Saturday, October 15, 2022

The Rise of Mechanical Philosophy

 



Note: All posts are interconnected, so you are requested to read the previous posts before reading this post. 

After the Renaissance, the spirit of open inquiry mainly flourished outside of the Church. The book De Revolutionibus Orbium Celestium by Polish astronomer Nicolaus Copernicus was published just a few days before his death in 1543 and is often praised as the forerunner of the spirit of free inquiry. Copernicus advocated a heliocentric view of the cosmos (i.e., a stationary sun with other planets, including the earth, revolving around it) in this book, as opposed to Ptolemy’s geocentric theory (i.e., stationary earth at the center with other heavenly bodies, including the Sun, circling around it), which was believed as Church’s ‘official’ theory. This view was a serious attack and a challenge to Christian Philosophy. So, Copernicus's theory was pronounced “false and altogether opposed to Holy Scriptures”.  A similar case was with Galileo when he was imprisoned in 1633. It was a period when a lot of confrontations took place between the Church and the protagonists of free inquiry (the scientists). Over time, the Church was finally proven to be incorrect, and it was forced to make an unseemly retreat from its position. The Church ultimately adopted the heliocentric perspective in 1982 and Darwin’s theory of evolution in the late twentieth century. As a result, the intellectual authority of the religious thinkers was utterly shattered within a few centuries, thereby putting the Christian worldview to rest.

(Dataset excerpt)

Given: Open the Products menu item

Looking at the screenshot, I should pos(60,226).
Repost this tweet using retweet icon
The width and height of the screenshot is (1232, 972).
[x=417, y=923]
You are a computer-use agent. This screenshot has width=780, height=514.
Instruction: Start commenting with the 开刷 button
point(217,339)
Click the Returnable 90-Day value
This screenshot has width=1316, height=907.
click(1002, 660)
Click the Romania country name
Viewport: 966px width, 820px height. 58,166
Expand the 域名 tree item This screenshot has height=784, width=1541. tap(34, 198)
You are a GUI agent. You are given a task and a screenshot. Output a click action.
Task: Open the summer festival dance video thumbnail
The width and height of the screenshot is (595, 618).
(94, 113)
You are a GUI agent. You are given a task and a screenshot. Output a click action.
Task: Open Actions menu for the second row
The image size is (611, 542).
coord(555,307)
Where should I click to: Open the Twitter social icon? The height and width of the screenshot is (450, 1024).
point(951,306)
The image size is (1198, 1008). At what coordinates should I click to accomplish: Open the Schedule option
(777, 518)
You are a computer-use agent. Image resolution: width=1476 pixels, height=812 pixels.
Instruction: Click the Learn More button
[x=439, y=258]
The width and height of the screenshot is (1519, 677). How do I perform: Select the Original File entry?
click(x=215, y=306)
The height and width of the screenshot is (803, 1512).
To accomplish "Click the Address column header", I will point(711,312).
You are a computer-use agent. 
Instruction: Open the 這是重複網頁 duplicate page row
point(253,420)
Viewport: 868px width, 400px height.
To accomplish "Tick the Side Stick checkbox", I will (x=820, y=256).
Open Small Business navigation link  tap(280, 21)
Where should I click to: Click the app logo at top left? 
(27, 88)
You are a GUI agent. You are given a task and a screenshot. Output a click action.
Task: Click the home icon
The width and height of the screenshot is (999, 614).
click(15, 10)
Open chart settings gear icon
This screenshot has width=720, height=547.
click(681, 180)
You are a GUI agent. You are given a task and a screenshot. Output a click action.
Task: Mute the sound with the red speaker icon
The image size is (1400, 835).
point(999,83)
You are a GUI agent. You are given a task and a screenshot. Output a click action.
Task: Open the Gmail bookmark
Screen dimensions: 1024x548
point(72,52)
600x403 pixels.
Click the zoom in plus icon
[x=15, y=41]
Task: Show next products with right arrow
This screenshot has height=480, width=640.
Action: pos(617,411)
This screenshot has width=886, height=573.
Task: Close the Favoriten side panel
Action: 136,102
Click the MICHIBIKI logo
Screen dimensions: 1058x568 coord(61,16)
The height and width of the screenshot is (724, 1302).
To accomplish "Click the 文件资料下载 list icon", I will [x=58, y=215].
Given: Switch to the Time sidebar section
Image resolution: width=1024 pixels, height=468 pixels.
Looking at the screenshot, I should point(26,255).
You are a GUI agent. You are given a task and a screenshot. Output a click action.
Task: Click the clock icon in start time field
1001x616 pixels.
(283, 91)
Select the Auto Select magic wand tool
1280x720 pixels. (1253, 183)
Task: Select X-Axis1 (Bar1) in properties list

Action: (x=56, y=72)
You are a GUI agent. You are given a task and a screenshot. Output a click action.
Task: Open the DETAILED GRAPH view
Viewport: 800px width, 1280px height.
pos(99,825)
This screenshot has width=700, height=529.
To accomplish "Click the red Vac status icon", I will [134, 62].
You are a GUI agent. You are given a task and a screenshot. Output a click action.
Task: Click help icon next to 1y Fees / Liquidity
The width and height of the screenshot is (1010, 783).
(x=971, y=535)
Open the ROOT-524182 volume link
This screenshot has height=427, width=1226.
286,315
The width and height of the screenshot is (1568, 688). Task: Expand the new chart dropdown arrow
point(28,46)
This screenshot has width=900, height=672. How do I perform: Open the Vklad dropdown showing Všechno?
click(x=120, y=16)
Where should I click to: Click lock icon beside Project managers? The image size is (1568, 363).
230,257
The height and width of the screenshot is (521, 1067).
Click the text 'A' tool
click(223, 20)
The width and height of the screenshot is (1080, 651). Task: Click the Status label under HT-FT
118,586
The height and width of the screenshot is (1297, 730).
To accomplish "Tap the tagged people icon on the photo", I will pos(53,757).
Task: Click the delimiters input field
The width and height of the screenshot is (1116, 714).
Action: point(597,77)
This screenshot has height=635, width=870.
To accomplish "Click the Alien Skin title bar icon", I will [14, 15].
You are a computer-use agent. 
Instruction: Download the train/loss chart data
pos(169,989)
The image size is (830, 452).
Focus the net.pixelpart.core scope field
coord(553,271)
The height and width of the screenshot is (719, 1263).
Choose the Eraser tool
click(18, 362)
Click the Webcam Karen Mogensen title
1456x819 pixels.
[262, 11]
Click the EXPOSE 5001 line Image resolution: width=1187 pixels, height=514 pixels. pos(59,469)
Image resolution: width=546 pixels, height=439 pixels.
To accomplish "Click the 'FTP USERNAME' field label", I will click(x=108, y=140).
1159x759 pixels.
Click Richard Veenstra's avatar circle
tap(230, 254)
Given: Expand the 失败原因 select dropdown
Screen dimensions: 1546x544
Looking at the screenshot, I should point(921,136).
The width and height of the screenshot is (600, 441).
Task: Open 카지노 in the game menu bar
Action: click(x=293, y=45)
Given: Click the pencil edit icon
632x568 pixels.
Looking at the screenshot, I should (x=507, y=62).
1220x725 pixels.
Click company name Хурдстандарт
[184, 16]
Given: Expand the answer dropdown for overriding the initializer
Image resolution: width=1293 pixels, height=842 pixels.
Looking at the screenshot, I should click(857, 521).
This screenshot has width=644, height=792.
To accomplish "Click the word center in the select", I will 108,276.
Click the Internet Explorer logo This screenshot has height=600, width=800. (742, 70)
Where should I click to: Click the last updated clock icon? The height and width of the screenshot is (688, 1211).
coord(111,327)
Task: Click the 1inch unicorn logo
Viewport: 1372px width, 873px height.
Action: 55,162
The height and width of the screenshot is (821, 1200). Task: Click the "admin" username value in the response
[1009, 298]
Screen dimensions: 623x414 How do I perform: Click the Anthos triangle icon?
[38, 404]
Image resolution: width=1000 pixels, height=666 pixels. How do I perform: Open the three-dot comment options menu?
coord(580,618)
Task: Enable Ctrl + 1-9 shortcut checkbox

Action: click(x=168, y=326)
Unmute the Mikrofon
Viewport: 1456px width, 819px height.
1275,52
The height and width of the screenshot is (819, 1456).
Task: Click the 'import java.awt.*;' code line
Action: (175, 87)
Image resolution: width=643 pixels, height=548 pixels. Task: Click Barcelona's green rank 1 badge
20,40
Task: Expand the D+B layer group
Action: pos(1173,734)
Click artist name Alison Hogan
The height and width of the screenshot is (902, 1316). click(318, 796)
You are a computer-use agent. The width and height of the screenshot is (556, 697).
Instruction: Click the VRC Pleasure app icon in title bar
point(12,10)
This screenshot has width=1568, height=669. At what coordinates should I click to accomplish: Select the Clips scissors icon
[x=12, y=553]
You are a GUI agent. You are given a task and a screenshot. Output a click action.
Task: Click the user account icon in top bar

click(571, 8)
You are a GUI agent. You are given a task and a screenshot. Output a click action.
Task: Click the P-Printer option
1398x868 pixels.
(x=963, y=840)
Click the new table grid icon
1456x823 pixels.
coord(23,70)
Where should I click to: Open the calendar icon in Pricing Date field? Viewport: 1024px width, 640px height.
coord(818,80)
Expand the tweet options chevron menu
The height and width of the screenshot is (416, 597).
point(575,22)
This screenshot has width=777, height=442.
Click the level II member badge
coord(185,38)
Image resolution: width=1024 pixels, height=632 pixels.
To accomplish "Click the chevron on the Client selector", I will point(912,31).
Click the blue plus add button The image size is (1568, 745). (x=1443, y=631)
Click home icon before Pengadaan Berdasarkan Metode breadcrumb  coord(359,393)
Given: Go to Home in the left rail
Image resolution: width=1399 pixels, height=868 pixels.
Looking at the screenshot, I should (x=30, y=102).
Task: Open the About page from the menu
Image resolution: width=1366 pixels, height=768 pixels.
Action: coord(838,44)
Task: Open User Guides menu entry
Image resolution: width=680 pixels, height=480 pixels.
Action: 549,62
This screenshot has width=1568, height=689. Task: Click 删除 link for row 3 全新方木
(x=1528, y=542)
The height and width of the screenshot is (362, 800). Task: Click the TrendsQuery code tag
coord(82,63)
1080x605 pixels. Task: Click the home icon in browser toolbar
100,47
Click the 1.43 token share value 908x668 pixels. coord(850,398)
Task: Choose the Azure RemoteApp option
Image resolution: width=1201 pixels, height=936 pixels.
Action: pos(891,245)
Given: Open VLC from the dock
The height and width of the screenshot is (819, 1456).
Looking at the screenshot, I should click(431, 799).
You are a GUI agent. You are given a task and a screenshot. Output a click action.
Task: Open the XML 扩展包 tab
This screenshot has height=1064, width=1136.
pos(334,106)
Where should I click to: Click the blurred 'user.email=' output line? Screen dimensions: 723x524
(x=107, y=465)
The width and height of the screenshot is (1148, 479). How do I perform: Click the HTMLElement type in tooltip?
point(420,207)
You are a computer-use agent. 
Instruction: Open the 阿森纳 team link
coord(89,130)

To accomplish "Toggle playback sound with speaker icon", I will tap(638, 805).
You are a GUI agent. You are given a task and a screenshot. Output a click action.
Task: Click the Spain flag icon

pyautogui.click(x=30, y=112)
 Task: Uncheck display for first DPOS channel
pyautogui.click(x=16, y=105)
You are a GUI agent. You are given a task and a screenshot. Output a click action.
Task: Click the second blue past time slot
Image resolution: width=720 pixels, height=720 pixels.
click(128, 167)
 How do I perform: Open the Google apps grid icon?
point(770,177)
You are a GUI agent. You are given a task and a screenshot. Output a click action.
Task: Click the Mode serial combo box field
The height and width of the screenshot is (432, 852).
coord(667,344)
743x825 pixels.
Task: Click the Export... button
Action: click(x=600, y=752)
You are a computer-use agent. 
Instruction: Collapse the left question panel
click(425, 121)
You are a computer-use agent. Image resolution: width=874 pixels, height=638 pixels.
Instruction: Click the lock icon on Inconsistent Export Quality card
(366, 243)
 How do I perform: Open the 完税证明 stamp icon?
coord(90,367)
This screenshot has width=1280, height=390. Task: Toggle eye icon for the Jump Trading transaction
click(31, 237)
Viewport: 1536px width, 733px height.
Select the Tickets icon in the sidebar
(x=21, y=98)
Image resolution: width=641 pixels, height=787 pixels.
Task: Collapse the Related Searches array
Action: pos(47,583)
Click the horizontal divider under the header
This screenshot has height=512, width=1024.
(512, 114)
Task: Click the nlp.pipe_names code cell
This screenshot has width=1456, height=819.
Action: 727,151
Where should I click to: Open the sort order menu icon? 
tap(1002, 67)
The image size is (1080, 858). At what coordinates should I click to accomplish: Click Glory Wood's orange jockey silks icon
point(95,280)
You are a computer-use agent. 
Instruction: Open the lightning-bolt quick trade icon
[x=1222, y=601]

Set problem — Update the post between "Saturday, October 15, 2022" and "reading this post.", inclusive, putting "Natural" in place of "Mechanical".

Written reply —
Saturday, October 15, 2022

The Rise of Natural Philosophy

 



Note: All posts are interconnected, so you are requested to read the previous posts before reading this post.